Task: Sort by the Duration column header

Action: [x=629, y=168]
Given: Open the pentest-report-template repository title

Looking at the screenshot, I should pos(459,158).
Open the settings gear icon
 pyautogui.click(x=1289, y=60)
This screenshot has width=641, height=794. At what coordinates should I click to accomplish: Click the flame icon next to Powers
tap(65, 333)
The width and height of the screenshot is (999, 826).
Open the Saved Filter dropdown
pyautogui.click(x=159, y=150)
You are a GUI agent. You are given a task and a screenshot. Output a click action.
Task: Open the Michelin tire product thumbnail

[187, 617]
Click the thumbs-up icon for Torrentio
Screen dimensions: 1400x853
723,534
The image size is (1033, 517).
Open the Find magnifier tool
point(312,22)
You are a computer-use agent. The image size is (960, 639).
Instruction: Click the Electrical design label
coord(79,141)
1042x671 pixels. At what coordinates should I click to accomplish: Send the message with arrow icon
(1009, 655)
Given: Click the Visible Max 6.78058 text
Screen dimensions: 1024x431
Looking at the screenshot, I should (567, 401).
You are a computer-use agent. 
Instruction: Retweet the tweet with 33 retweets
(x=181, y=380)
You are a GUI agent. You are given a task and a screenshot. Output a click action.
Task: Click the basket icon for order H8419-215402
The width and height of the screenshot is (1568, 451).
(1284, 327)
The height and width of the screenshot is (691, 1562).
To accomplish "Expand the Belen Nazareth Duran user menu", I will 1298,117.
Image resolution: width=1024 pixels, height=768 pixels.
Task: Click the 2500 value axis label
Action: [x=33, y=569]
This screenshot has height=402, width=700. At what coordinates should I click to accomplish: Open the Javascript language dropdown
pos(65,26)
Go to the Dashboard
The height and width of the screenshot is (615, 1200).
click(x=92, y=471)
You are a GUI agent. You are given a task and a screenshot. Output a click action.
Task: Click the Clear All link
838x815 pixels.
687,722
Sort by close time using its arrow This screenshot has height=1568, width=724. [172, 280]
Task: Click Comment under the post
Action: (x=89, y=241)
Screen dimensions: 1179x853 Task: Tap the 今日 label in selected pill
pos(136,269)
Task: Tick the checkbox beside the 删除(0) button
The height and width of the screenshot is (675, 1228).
──────────────────────────────
ACTION ITEM
Every line from the data above that contains "computer" must appear in the answer.

EXPECTED ANSWER
You are a computer-use agent. The image size is (960, 639).
You are a computer-use agent. 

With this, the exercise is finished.